The age of consent – who owns “Big Data”?
The EU General Data Protection Regulation (GDPR) will enter in force in May 2018. It stipulates the consumer as the owner of his or her personal data and says that data can only be processed if ‘the data subject has given consent to the processing of his or her personal data for one or more specific purposes.’ Expect a lot of debates around the definition of consent. And be prepared for a wave of new class actions following GDPR, brought forward by legal groups and consumers following data leaks. This is likely to be noisy and chaotic, but it could pave the way away from traditional definitions of B2B and B2C towards a personalised data economy, where consumers become far more aware of the potential value of their own data, and of their opportunities to convert this potential value via new so-called ‘Me2B’ propositions.
Payments Thinking, Fast and Slow – applying behavioral economics to money
Finally, I expect more debates about behavioural economics and how it applies to payments. As Daniel Kahneman outlined a few years ago in his global bestseller ‘Thinking, Fast and Slow,’ most of our decisions are made intuitively and based on our emotions, leaving rational thoughts until later to justify those cognitive biases. But how does that relate to payments?
We will see the emergence of new Third Party Providers (TPPs), catering for new consumer demands in financial services. Although TPP is apparently a regulatory invention, many banks are happy to allow new players to experiment with new demands. These TPPs are far better placed to deal with new customer behaviors. The picture below (which I call Food Truck = TPP) illustrates my point.

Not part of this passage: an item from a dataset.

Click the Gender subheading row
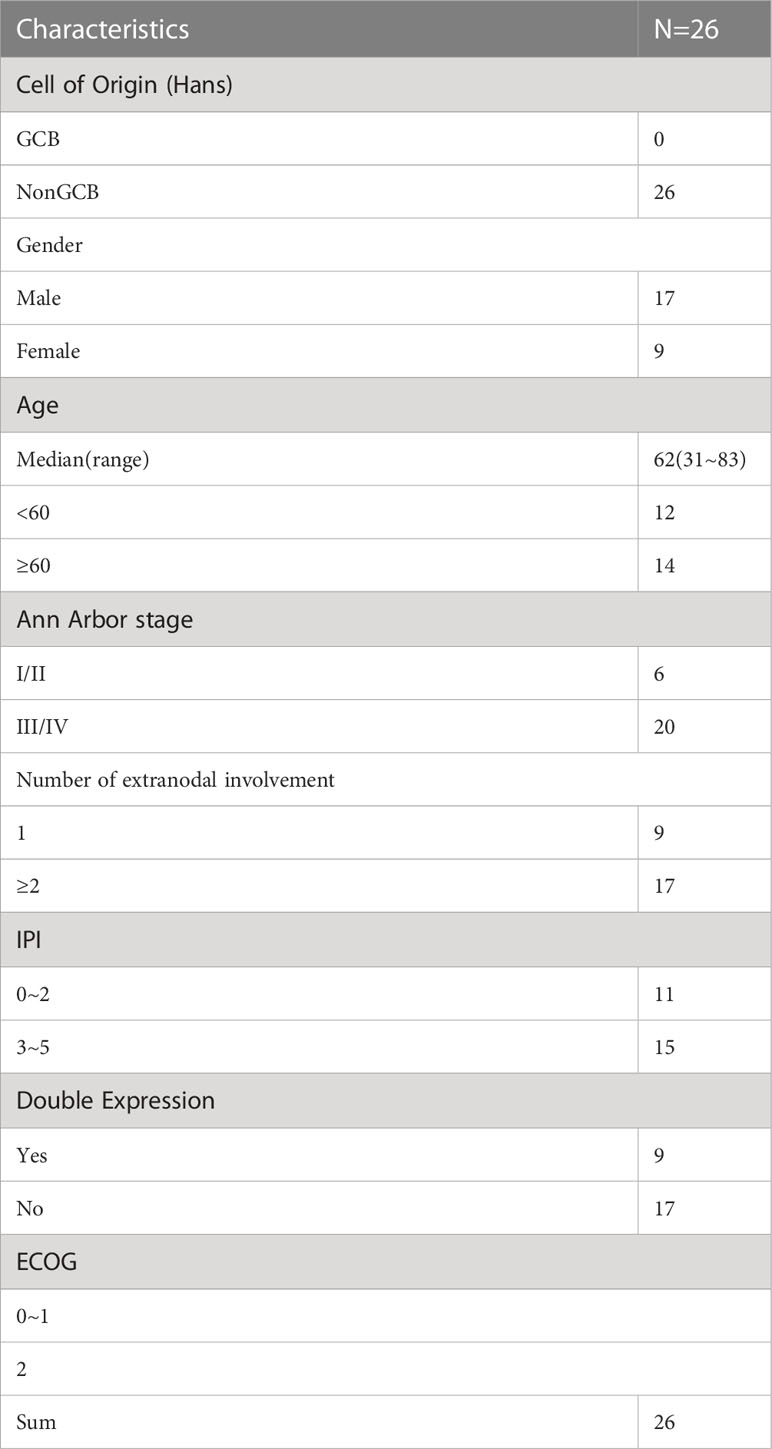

This analogy postulates that banks have failed to experiment enough with untapped consumer demand. Many banks have become like boring old restaurants, only visited by ageing tourists who can just about read a TripAdvisor review. The exciting action is no longer in the places measured by Michelin stars – consumers now look for creativity and value (and life enhancement?) by finding out where the latest ‘pop-ups,’ farmers markets and the trendiest food truck sites are. There is nothing to stop big establishments participating in this too.